Childish Dreams, Childlike Faith

Today, my pastor talked about how much he loves boats. If like in the movie “The Kid” his eight year old self showed up, how disappointed he would be that didn’t own a boat.

There are many things I wanted when I was younger that have fallen by the wayside. Dreams that have stagnated. I’m not the only one. I know this dilemma pervades our society, especially among people my age. Hence the epidemic of mid life crises. Life disappointed us. Or we disappointed ourselves.

I have days where the line from the Weezer song, “Troublemaker” rings true. Most days I dread that it could happen, struggle to find ways to keep it form happening. Then others, it’s slap in the face that it is my reality. “Giving up and growing old and hoping there’s a God.”

Except, I hope that God is merciful and forgiving enough for my not being me.

Part of this stems from a statement a college friend once made. We reminisced about the church we attended after college and all the cool experiences we had there. God worked in some amazing ways there. And a lot of us younger folks were given permission and opportunity to do things for the church and for God. we reveled in it.

It was common for us to be told that God had huge dreams for us. That he intended for us to do great things. And I ate it up.

No one ever warned me that the greatest things I might end up doing might just be the most mundane: caring for a sick child, comforting a mourning friend, holding my wife. Had they, I would likely have ignored them. Great things means great things.World changing things.

With twenty years of experiencing life, my friend questioned the fact that everything we were told God wanted of us was huge. Never the simple. Just the spectacular.

Part of me wonders if he is right. Part of me knows he is, that the small things are often the greatest. That our, maybe just my perspective is warped the American worldview that tells every kid they can be the president and when we get older drives us to more important jobs in order to truly achieve something important rather than doing something simpler.

Is it better to be the CEO or the janitor? Not really, but they are viewed drastically differently. Pretend to be both at your next class reunion and watch how people respond.

So, as I look back at all the amazing, earth shattering things I did not do, it’s easy to be disappointed. Artistically, socially, career advancement-wise, all are pretty flat. nothing spectacular.

Were all those encouragements from when I was younger, all those statements about God’s plans for me, were they wrong? Or did I misinterpret what they meant? Or does God have bigger dreams for me and my life but I have grown too lazy to reach them? Or perhaps just became exhausted because the race was far, far longer than I expected and I burned out all my exuberance in my twenties?

In the movie, “The Gallant Hours” where James Cagney, playing Admiral Halsey confronts one of his pilots.
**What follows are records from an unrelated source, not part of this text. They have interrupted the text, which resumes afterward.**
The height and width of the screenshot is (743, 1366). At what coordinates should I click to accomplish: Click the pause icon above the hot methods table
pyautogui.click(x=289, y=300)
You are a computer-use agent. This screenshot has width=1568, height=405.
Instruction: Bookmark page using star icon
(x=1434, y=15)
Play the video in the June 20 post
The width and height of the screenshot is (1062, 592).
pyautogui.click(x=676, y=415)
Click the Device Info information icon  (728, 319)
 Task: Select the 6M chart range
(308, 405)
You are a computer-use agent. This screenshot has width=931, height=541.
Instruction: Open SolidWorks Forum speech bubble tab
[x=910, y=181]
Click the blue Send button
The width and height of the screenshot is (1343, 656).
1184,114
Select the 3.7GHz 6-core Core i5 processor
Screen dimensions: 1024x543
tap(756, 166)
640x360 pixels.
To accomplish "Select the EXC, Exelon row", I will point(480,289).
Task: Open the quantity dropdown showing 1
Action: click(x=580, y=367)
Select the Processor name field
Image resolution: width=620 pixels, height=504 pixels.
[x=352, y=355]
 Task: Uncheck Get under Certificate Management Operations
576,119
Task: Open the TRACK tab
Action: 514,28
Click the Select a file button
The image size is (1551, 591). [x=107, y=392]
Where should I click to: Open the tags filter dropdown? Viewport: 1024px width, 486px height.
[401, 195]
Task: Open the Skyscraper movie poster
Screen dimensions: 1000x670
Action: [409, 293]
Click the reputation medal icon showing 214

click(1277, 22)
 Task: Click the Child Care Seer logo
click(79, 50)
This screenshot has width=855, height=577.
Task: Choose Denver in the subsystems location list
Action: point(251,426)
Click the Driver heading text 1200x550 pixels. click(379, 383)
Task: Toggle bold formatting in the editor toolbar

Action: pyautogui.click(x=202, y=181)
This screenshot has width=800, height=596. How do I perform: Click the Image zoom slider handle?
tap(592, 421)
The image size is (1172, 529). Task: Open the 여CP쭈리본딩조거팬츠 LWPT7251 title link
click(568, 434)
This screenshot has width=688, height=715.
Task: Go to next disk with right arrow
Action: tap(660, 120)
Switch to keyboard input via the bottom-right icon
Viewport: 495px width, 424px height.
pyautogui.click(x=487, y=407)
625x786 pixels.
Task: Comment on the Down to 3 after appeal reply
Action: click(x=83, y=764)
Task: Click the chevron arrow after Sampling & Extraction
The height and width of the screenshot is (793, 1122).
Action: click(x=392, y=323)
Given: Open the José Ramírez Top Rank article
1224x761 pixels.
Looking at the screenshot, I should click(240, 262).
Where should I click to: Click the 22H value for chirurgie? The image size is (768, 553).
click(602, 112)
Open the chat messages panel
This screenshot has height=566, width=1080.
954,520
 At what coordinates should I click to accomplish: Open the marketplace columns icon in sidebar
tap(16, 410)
The man wants to be relieved of command of a squadron because he failed his last mission, had too many pilots die. Halsey talks him out of it. He convinces the pilot that he doesn’t have to be great.

“There are no great men, only great challenges that ordinary men are forced by circumstances to meet.”

Will I continue to rise to the circumstances I face? Or will I hide from them? Can I be ordinary and display greatness? Can I be more than me by truly being me in the life I am in? Can I tell this story without begrudging the story I am not telling? Not only do I need to learn to not measure my life against others but to not measure my life against those I imagined.

I think the key to peace is hidden in there somewhere. Maybe some day, I will be wise enough to see it.

That said, what has been taken from me? What have I let fall by the wayside because I did not care to nurture it? What have I given up because it proved difficult? Can I recapture any of that? Or is it gone? Does God still have big dreams for me? Bigger than I have for myself?

Twice, when everything failed to go right, Jesus told Peter to put his net back in the water. Both times he caught so much that his boat almost sunk. Peter, exhausted, had little interest nor hope in dropping his net. Yet he did.

And miracle.

Do I have the courage to try something that is certain to fail? Do I have the faith to try when experience tells me not to? Dare I hope enough  to find courage and faith?